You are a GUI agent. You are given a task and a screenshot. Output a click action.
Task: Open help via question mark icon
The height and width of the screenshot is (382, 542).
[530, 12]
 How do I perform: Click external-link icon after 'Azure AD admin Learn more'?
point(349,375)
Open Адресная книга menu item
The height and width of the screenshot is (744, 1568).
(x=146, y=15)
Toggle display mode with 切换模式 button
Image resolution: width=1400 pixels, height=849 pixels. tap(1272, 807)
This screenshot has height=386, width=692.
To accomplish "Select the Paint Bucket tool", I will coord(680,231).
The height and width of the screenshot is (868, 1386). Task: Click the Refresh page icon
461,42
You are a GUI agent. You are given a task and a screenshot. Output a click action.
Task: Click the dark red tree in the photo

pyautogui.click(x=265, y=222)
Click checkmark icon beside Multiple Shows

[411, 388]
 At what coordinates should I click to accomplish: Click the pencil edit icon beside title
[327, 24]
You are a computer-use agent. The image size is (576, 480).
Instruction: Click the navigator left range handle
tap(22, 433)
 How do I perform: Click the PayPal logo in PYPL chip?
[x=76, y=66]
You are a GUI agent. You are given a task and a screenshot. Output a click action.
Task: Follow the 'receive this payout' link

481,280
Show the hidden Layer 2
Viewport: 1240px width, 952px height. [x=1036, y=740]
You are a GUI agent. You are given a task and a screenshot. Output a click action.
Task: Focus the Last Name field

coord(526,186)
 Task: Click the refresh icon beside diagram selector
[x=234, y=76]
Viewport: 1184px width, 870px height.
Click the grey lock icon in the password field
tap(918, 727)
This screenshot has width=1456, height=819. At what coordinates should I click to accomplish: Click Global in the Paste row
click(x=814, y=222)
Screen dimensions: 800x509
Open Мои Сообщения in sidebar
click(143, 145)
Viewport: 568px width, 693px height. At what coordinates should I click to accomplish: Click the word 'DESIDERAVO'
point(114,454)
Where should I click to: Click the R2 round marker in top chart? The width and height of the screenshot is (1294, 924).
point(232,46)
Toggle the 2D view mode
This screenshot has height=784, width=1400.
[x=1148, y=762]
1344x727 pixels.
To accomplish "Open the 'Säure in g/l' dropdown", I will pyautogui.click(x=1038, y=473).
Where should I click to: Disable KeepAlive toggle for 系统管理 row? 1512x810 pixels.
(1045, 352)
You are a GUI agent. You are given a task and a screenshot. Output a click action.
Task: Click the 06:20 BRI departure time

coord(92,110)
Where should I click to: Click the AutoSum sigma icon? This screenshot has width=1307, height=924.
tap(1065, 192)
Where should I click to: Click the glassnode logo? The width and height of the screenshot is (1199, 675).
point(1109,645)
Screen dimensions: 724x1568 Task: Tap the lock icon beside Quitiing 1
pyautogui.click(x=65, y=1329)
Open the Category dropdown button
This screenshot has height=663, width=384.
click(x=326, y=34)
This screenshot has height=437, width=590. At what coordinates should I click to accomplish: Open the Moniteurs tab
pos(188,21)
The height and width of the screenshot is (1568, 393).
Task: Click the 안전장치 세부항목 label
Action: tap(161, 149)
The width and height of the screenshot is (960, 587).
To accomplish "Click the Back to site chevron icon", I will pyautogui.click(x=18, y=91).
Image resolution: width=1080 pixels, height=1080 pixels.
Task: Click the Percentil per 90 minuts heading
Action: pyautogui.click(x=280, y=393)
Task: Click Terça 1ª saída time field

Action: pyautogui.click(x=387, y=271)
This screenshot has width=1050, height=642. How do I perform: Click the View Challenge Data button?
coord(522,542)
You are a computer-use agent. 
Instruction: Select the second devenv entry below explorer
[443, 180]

━━━━━━━━━━━━━━━━

* Set exercise
Render the records as a Markdown table with the columns Row and Line, one numbered row per line, omitting blank lines. Begin at the line that contains "You are a computer-use agent. The" and stop after the line that contains "will pyautogui.click(x=1038, y=473).".

* Answer for this exercise
| Row | Line |
|---|---|
| 1 | You are a computer-use agent. The image size is (576, 480). |
| 2 | Instruction: Click the navigator left range handle |
| 3 | tap(22, 433) |
| 4 |  How do I perform: Click the PayPal logo in PYPL chip? |
| 5 | [x=76, y=66] |
| 6 | You are a GUI agent. You are given a task and a screenshot. Output a click action. |
| 7 | Task: Follow the 'receive this payout' link |
| 8 | 481,280 |
| 9 | Show the hidden Layer 2 |
| 10 | Viewport: 1240px width, 952px height. [x=1036, y=740] |
| 11 | You are a GUI agent. You are given a task and a screenshot. Output a click action. |
| 12 | Task: Focus the Last Name field |
| 13 | coord(526,186) |
| 14 |  Task: Click the refresh icon beside diagram selector |
| 15 | [x=234, y=76] |
| 16 | Viewport: 1184px width, 870px height. |
| 17 | Click the grey lock icon in the password field |
| 18 | tap(918, 727) |
| 19 | This screenshot has width=1456, height=819. At what coordinates should I click to accomplish: Click Global in the Paste row |
| 20 | click(x=814, y=222) |
| 21 | Screen dimensions: 800x509 |
| 22 | Open Мои Сообщения in sidebar |
| 23 | click(143, 145) |
| 24 | Viewport: 568px width, 693px height. At what coordinates should I click to accomplish: Click the word 'DESIDERAVO' |
| 25 | point(114,454) |
| 26 | Where should I click to: Click the R2 round marker in top chart? The width and height of the screenshot is (1294, 924). |
| 27 | point(232,46) |
| 28 | Toggle the 2D view mode |
| 29 | This screenshot has height=784, width=1400. |
| 30 | [x=1148, y=762] |
| 31 | 1344x727 pixels. |
| 32 | To accomplish "Open the 'Säure in g/l' dropdown", I will pyautogui.click(x=1038, y=473). |